Substitute "menu" for "dropdown" throughout the records below, leaving everything else as it stands, and leave the pictures out of your answer.

++++

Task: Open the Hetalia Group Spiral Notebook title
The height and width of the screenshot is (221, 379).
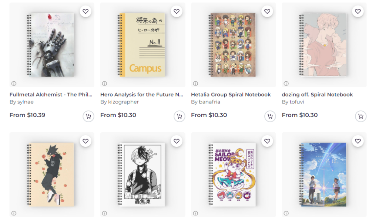Action: click(x=231, y=95)
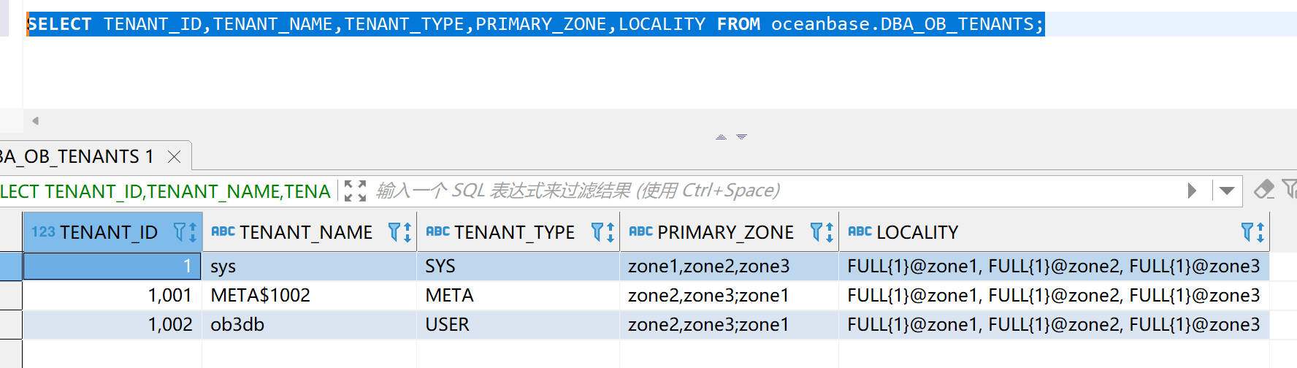This screenshot has width=1297, height=368.
Task: Click the filter icon on TENANT_ID column
Action: (x=180, y=232)
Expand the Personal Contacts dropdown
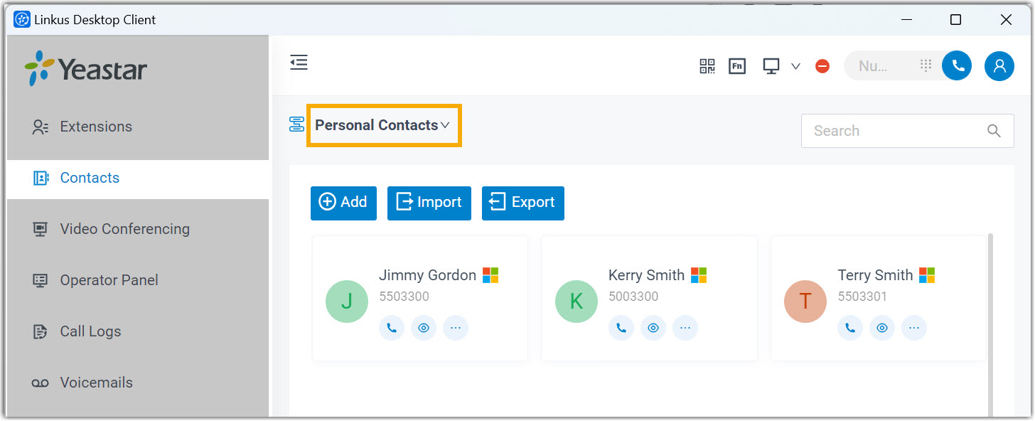Image resolution: width=1035 pixels, height=421 pixels. (383, 125)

++++

▶ _CORRECT RESULT_:
Task: Open the Hetalia Group Spiral Notebook title
The height and width of the screenshot is (221, 379).
Action: click(x=231, y=95)
This screenshot has width=1297, height=368.
Task: Click the filter icon on TENANT_ID column
Action: (x=180, y=232)
Expand the Personal Contacts menu
Image resolution: width=1035 pixels, height=421 pixels. (383, 125)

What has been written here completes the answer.